**Listed entries:**
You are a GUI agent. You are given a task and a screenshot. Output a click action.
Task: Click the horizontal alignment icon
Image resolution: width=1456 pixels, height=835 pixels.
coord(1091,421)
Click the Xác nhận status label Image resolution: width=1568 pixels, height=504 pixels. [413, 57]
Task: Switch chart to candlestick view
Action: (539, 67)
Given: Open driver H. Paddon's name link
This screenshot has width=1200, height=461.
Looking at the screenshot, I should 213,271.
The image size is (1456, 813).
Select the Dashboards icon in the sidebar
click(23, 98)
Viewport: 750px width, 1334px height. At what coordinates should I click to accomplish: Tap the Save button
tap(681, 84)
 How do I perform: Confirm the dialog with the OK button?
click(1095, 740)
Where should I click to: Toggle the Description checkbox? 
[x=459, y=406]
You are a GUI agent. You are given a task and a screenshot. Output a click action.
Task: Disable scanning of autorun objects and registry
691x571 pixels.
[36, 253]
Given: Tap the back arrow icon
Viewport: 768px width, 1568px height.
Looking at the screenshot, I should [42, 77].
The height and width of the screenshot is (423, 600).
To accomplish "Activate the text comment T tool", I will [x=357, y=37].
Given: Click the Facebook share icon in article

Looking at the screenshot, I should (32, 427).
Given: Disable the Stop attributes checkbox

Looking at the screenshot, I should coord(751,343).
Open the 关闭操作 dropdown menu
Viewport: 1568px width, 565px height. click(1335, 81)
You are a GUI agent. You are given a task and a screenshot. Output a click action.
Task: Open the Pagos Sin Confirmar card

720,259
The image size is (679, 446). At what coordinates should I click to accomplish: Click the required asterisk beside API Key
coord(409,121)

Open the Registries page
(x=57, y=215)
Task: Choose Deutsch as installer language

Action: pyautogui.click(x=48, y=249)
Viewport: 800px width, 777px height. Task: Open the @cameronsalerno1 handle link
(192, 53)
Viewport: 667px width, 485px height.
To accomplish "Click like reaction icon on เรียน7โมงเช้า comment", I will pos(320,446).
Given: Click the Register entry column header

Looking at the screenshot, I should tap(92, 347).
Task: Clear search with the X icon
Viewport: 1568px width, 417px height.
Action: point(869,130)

**The task:** Arrange the data as a JSON list of strings, one string per line and blank lines omitted, covering only the lines from the one containing "Given: Tap the back arrow icon" through the end of the data.

**Worked answer:**
[
  "Given: Tap the back arrow icon",
  "Viewport: 768px width, 1568px height.",
  "Looking at the screenshot, I should [42, 77].",
  "The height and width of the screenshot is (423, 600).",
  "To accomplish \"Activate the text comment T tool\", I will [x=357, y=37].",
  "Given: Click the Facebook share icon in article",
  "Looking at the screenshot, I should (32, 427).",
  "Given: Disable the Stop attributes checkbox",
  "Looking at the screenshot, I should coord(751,343).",
  "Open the 关闭操作 dropdown menu",
  "Viewport: 1568px width, 565px height. click(1335, 81)",
  "You are a GUI agent. You are given a task and a screenshot. Output a click action.",
  "Task: Open the Pagos Sin Confirmar card",
  "720,259",
  "The image size is (679, 446). At what coordinates should I click to accomplish: Click the required asterisk beside API Key",
  "coord(409,121)",
  "Open the Registries page",
  "(x=57, y=215)",
  "Task: Choose Deutsch as installer language",
  "Action: pyautogui.click(x=48, y=249)",
  "Viewport: 800px width, 777px height. Task: Open the @cameronsalerno1 handle link",
  "(192, 53)",
  "Viewport: 667px width, 485px height.",
  "To accomplish \"Click like reaction icon on เรียน7โมงเช้า comment\", I will pos(320,446).",
  "Given: Click the Register entry column header",
  "Looking at the screenshot, I should tap(92, 347).",
  "Task: Clear search with the X icon",
  "Viewport: 1568px width, 417px height.",
  "Action: point(869,130)"
]